The present results suggest that g is an aggregate of many separate processes, as suggested by Kranzer & Jensen (1991). This is not to say that g may not be useful in some applications as it can provide a convenient overall summary of ability that may be useful for making global predictions of performance. However it is important to recognize that the fact that g absorbs much of the variance in test scores does not preclude the use of specific tests and scales for differential diagnosis or characterizing client strengths and weaknesses. Indeed, interpretation of specific test scores is currently common practice in neuropsychological practice. In addition, the practice of adjusting or controlling for g when evaluating group-level abilities may be misleading, as shown by simulation (McFarland, 2014).
Models with more factors may provide a better fit to sampled data than simpler models due to overfitting. Using simulations, McFarland (2016) illustrated the power of evaluating models differing in complexity by use of cross-validation. The present results found that multiple uncorrelated general factors provided a better fit of cross-validated WAIS-IV scores than a single general factor.
A number of authors have advocated limiting interpretation of the WAIS-IV (Canivez & Watkins, 2010; Gignac & Watkins, 2013) and other cognitive batteries (Beaujean, Parkin & Parker, 2014; Golay & Lecerf, 2011; McGill & Busse, 2015) to full scales scores, based on estimates of variance explained and internal reliability of factors. However the present results question such a conclusion based on the finding that these measures do not necessarily reflect the actual process that generates scores. Any estimate of variance accounted for or factor reliability is model dependent. Indeed, there may be no way of verifying whether a model is actually true (Chatfield, 1995). This is problematic for the common practice of using factor analysis as the primary evidence for construct validity (Thompson & Daniel, 1996). The concern should be on accuracy and the ability of our models to generalize to a wide variety of different circumstances (Foster, 2000). The simplest form of generalization is test-retest reliability. Broader forms of generalization are associated with predicting alternative indices of the construct that our models are intended to represent.

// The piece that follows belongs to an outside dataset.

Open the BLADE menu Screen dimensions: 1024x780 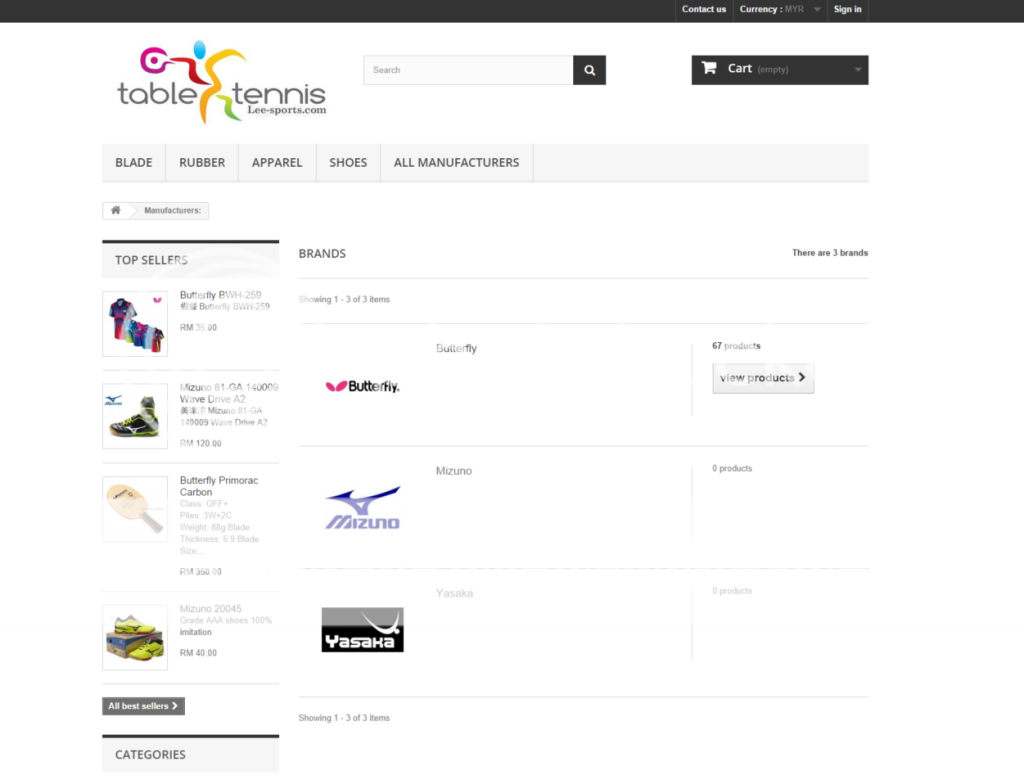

Noncompensatory models of cognitive abilities (Detterman et al., 2016) predict a g dissociable only with elementary cognitive tests (i.e., tests that predominately measure a single process). The present results show that general factors of the WAIS-IV can be dissociated statistically. This provides support for the general concept of compensatory process overlap theory (Kovacs & Conway, 2016). Process overlap theory holds that multiple factors determine performance on a given test. Noncompensatory models (Detterman et al., 2016) conceptualize test performance as involving a linear chain of processes with the weakest link in this chain being the limiting factor in test performance. It is possible that the statistical dissociation of general factors reflects the fact that there are multiple strategies that can provide solutions to any given test. Even so, the use of elementary cognitive tests, if such exist, may be useful for clarifying the nature of client deficits.

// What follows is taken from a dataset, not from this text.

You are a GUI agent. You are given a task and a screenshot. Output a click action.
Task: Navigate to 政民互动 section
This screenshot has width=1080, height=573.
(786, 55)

Abilities theorists such as Kranzer and Jensen (1992), Detterman et. al. (2016), and Kovacs and Conway (2016) have advocated conceptualization of g as a composite of multiple abilities. This view of g as a formative construct (i.e., a composite of several factors) differs from the view that g is a unitary construct (Carroll. 1991). This distinction is relevant clinically, as noted by Markus and Borsboom (2013), since the issue of item sampling becomes more important with formative constructs. With reflective constructs (i.e., causal latent variables) it is only necessary to sample from a few representative indices of the trait in question. In contrast, formative constructs require a broader representation of the domain in question. As a unitary construct, g might be associated with some global aspect of brain function, such as myelination (Miller, 1994) or plasticity (Garlick, 2002). Alternatively, cognitive test performance might be determined by multiple partially overlapping abilities (Kovacs and Conway, 2016) associated perhaps with dynamically interacting networks. Thus different conceptualizations of g view it as a statistical artifact, a composite of many distinct abilities, or a monolithic determinant of a large portion of the covariance in tests of mental abilities.

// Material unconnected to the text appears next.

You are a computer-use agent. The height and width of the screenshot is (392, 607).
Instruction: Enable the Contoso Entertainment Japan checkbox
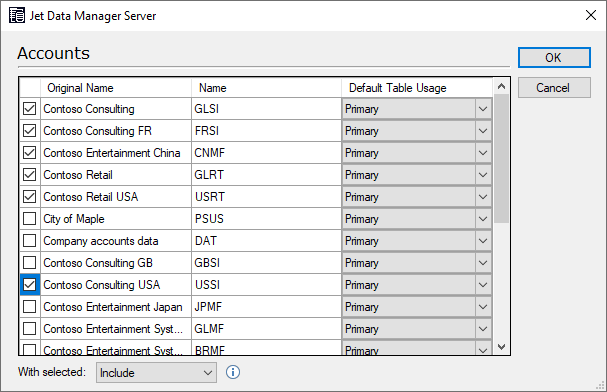click(x=29, y=307)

That the different subscales of the WAIS-IV involve multiple distinct abilities was shown explicitly for visual puzzles by Fallows & Hilsabeck (2012) who found that WAIS-IV visual puzzles correlated with several neuropsychological measures. They concluded that performance on visual puzzles was influenced by memory, mental flexibility, processing speed, and language abilities. These same abilities are likely to influence performance on other WAIS-IV subscales. For example, the similarities subscale is modeled as reflecting verbal comprehension (Wechsler, 2008) or crystalized intelligence (Benson et al., 2010). However it also requires flexibility in that examinees must select alternative concepts for different items. Likewise figure weights and matrix reasoning require flexibility in shifting between different concepts. Indeed, all of the WAIS-IV subscales require some degree of sustained attention, understanding and retaining instructions, and speeded processing. One way to better characterize possible subcomponents of these general factors would be to systematically vary distinct characteristics of the tests. For example, using this approach with fMRI, Hampshire, Thompson, Duncan & Owen (2011) found that distinct networks were differentially responsive to rule complexity and analogical demands.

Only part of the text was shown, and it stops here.